Tuesday, June 21, 2011

Athletics: S^3.1

Think with me back to 1896 for just a moment. Utah became a U.S. State, the Philippine Revolution erupted, and, most importantly, the first modern Olympiad took place in Athens, Greece.

On April 6, 1896, the first race was run by the first Olympians the world had seen for more than a millennium. 15 men lined up (not all at once now, the concept of heats is not new) to run 100 meters.

Thomas Burke won with a time of 12.0 seconds.

Thomas Burke probably didn't run in this little hat.

On August 16, 2008 in Beijing, China, Usain Bolt ran the same race in 9.72 seconds.
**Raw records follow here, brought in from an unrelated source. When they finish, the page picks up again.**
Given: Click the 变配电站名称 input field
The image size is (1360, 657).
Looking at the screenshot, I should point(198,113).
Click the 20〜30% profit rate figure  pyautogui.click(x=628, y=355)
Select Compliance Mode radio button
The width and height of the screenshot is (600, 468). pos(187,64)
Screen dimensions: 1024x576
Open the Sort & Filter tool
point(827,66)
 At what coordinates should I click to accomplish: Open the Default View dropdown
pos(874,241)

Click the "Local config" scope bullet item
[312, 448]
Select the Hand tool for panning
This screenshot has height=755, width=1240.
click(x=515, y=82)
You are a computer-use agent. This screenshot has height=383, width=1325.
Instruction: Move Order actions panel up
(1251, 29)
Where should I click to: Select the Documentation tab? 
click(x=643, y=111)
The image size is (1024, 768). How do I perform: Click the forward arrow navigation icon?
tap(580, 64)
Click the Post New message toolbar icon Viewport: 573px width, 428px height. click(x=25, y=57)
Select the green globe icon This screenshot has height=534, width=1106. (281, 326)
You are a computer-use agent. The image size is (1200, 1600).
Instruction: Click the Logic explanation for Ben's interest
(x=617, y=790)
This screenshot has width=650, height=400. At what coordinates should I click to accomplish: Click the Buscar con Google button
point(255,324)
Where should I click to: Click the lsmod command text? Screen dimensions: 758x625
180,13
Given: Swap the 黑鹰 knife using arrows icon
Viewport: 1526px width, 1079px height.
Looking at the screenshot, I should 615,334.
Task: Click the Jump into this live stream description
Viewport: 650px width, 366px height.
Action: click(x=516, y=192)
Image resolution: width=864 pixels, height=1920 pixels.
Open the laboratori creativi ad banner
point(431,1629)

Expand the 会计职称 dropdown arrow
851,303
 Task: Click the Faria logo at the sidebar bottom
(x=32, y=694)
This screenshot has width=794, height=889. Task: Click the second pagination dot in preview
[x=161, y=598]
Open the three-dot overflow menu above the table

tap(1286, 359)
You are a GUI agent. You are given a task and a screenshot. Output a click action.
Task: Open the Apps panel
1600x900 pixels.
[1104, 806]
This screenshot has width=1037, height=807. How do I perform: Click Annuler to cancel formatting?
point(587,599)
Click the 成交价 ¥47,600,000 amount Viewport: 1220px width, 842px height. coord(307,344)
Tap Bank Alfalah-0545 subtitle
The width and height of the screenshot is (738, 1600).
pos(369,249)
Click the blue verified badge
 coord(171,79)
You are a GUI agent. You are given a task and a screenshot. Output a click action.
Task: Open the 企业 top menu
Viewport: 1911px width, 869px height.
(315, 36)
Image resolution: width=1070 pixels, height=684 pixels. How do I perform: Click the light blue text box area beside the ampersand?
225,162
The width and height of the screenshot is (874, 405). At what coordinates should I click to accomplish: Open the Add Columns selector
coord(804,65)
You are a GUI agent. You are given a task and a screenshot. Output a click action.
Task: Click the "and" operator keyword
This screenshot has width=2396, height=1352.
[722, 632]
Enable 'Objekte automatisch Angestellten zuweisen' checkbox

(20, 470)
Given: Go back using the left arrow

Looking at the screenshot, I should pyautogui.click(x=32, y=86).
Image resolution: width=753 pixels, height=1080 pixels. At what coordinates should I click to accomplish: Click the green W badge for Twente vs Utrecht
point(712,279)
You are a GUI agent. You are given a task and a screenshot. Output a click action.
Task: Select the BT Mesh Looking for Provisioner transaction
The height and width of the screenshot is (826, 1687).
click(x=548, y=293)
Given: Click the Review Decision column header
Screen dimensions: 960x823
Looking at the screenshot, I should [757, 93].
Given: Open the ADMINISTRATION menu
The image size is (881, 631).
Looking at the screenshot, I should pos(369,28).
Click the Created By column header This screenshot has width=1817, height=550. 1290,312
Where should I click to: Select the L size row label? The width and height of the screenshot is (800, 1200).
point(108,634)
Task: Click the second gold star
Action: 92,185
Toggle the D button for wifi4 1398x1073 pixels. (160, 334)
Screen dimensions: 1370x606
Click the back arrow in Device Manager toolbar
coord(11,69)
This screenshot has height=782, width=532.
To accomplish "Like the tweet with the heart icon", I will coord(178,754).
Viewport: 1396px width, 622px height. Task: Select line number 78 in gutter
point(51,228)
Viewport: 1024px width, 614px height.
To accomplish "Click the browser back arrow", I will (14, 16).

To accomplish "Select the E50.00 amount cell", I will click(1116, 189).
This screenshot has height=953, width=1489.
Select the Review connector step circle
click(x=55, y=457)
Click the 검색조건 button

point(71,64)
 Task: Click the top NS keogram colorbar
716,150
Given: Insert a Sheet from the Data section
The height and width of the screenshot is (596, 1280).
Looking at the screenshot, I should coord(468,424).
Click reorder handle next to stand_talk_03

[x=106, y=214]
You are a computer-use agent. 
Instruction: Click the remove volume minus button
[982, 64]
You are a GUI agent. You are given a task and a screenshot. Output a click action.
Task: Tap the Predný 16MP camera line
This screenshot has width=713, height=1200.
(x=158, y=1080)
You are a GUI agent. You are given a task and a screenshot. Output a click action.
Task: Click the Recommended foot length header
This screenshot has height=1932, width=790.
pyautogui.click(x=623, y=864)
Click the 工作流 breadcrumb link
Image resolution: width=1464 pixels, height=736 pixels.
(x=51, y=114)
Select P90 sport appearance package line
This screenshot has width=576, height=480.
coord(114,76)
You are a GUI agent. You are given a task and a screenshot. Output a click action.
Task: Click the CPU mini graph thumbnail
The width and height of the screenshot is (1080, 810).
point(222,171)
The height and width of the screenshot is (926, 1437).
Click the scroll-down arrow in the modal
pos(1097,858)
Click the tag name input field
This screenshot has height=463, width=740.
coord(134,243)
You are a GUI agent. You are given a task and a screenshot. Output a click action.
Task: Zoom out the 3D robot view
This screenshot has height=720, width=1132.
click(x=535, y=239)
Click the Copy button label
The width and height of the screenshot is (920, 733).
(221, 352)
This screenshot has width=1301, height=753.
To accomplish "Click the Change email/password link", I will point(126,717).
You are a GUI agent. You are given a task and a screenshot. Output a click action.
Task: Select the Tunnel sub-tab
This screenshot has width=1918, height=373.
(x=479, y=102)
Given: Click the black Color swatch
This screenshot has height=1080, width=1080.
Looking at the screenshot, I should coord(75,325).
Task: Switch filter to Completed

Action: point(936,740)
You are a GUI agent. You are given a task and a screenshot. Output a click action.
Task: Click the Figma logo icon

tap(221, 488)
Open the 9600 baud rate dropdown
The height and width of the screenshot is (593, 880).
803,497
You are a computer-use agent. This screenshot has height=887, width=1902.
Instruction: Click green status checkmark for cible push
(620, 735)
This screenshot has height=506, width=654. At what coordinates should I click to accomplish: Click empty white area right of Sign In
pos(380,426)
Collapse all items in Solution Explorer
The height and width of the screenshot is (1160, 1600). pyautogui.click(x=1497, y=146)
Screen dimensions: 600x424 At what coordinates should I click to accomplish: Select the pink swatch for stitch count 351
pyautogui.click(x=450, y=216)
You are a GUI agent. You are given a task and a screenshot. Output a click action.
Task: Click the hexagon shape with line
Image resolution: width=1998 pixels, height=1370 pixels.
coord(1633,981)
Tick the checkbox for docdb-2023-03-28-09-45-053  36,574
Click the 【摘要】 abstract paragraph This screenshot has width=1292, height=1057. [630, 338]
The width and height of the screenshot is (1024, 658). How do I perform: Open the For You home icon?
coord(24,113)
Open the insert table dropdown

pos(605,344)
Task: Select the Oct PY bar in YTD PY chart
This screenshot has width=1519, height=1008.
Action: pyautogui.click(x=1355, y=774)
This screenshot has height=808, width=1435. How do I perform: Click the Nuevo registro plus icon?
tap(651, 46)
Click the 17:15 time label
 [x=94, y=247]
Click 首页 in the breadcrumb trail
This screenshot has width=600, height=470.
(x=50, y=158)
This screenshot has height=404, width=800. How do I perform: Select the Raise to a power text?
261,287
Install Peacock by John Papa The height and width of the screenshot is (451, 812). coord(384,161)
Usain Bolt celebrates his victory, sans little hat.

In those scant 2.28 seconds lies over a century of feet hitting pavement, discus throwing, and javelins. And sweat. Quite a bit of sweat.

Athletics as an Olympic discipline is also known as Track and Field. It has consisted of 52 different events for men over the years, including Tug of War,* as well as hurdles, the marathon, shot put, javelin, and racewalking.

There are honestly too many events involved to give each one a fair shake. They are all very different from each other, and each has its own set of stars and strategies. What works in an 800m race might not work in a 200m race. It's so important to hold that baton correctly during a relay. Long jumping is distinct from pole vaulting, which is in turn distinct from the high jump. And don't even get me started on the shot put.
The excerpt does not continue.